TEXTO PARA LEITURA
________________

No 3º dia, os médicos me informaram o diagnóstico. Ver seu filho se desfigurando na sua frente é muito ruim. Foi a pior sensação que já senti. É horrível, tenebroso e senti muito medo, apesar de todo o suporte que me foi dado.

Jaffar - alergia paracetamol 2 - Arquivo pessoal - Arquivo pessoal
Imagem: Arquivo pessoal

O tratamento utilizou mantas e os curativos eram trocados a cada 7 dias. J. não ficou muito tempo intubado, para evitar consequências, mas o tempo total de internação foi de 35 dias.

Hoje, ele está muito bem e continua em tratamento, tudo realizado pelo SUS. Segue sendo acompanhado pelos especialistas, no mesmo hospital e, inclusive, participa de consultas com psicólogo. Raquel, mãe de J.

Segundo a mãe, o menino tem fotofobia, irritação dos olhos em presença de luz intensa.

Apesar de as córneas não terem sido afetadas, o problema nos olhos demora um pouco mais para sarar, por conta do ressecamento das mucosas. Os cílios nascem invertidos. "Ele já fez alguns procedimentos para correção e para aumentar a abertura dos olhos."

Como a pele descamou inteira, usa medicamentos para evitar cicatrizes e reduzir as manchas que ficaram. Por conta das sequelas, J. ainda está afastado da escola.

Ele venceu, agora, é recuperar e não tomar mais nenhum remédio que tenha paracetamol na composição.

Fenômeno raro

A equipe médica avalia que a recuperação do J. foi surpreendente, pois, apesar de raras, as farmacodermias podem ser fatais.

As reações causadas por medicamentos, em sua maioria, são inespecíficas. No início, entre as manifestações estão febre elevada, manchas pelo corpo, fotofobia e lesões de mucosa (boca e região genital).

Os sintomas começam em horas ou em poucos dias após a exposição à medicação. Acometem, a princípio, bocas e olhos e, na sequência, tórax e membros.

"Os pais devem procurar um pronto-atendimento para avaliação por um pediatra e, sempre que possível, suspender o uso da medicação que, provavelmente, levou ao quadro até a liberação por um especialista", aconselha o superintendente médico do Hospital Menino Jesus.

Além disso, recomenda-se evitar a automedicação e restringir o uso de medicamentos, apenas quando necessários e prescritos por profissional habilitado para isso.

O mecanismo da farmacodermia não é completamente conhecido, segundo Madeira, a reação envolve a destruição de queratinócitos —células presentes na epiderme, camada mais superficial da pele—, desencadeando um processo inflamatório disseminado e a perda da integridade da pele.

Na sequência, ocorre o descolamento da epiderme e da membrana mucosa em mais de 30% do corpo.

Por se tratar de evento raro em pediatria, o médico do Hospital Menino Jesus explica que identificar maior suscetibilidade é um desafio, visto que pacientes com câncer e com algumas alterações genéticas podem ter risco aumentado para desenvolvimento de farmacodermia.

________________

Dados de origem
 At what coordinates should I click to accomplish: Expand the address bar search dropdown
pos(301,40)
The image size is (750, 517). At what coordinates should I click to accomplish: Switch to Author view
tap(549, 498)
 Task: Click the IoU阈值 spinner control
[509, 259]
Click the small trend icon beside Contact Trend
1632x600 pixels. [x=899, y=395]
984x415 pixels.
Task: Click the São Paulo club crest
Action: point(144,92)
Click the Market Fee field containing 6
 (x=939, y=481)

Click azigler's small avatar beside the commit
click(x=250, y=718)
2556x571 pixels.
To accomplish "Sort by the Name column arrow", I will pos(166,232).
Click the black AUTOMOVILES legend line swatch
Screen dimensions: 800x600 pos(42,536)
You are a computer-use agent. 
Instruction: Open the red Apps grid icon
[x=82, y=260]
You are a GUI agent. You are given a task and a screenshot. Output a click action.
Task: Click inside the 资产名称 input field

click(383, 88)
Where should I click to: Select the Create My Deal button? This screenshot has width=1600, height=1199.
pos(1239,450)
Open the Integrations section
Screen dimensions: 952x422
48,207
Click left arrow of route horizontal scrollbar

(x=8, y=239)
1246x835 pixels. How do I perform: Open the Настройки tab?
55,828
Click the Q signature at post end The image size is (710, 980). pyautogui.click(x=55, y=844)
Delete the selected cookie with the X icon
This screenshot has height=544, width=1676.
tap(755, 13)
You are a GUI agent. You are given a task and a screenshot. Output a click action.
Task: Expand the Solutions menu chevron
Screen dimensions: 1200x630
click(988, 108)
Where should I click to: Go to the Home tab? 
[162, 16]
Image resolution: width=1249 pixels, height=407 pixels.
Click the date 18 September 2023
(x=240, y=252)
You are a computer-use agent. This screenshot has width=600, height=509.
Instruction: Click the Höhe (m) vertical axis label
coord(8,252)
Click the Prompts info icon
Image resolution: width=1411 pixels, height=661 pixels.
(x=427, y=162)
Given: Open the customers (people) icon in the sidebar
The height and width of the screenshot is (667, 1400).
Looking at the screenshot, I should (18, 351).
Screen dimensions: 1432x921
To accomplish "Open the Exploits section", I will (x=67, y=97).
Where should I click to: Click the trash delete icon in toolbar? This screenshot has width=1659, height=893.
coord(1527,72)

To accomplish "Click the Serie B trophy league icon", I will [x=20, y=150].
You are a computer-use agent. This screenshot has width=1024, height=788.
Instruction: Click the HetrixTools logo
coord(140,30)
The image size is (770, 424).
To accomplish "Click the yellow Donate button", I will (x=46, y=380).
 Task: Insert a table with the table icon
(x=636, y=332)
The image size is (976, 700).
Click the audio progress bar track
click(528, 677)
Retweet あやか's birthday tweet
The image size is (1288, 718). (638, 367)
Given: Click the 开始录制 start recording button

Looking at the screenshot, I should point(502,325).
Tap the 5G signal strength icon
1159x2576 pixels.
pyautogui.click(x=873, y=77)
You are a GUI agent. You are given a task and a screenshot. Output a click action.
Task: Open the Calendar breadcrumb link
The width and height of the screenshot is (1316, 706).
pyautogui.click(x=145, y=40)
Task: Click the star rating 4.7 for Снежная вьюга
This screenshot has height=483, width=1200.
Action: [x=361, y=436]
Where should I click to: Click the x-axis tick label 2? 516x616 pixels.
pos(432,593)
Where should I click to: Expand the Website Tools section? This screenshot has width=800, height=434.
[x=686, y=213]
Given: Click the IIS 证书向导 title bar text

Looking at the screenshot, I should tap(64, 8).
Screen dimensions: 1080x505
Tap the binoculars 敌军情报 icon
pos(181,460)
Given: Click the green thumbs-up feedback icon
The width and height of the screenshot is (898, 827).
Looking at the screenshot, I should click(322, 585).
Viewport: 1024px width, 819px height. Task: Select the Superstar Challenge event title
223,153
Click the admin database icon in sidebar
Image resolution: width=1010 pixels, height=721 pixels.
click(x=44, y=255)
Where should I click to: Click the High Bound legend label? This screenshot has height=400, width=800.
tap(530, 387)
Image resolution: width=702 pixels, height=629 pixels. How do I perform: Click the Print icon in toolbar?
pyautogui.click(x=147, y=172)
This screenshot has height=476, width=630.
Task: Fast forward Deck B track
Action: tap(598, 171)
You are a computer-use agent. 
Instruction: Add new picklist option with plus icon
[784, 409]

________________

PROBLEMA A RESOLVER
No texto sobre a alergia ao paracetamol, quantos dias J. ficou internado ao todo? Não é preciso usar os registros.

RESPOSTA
J. ficou internado 35 dias ao todo.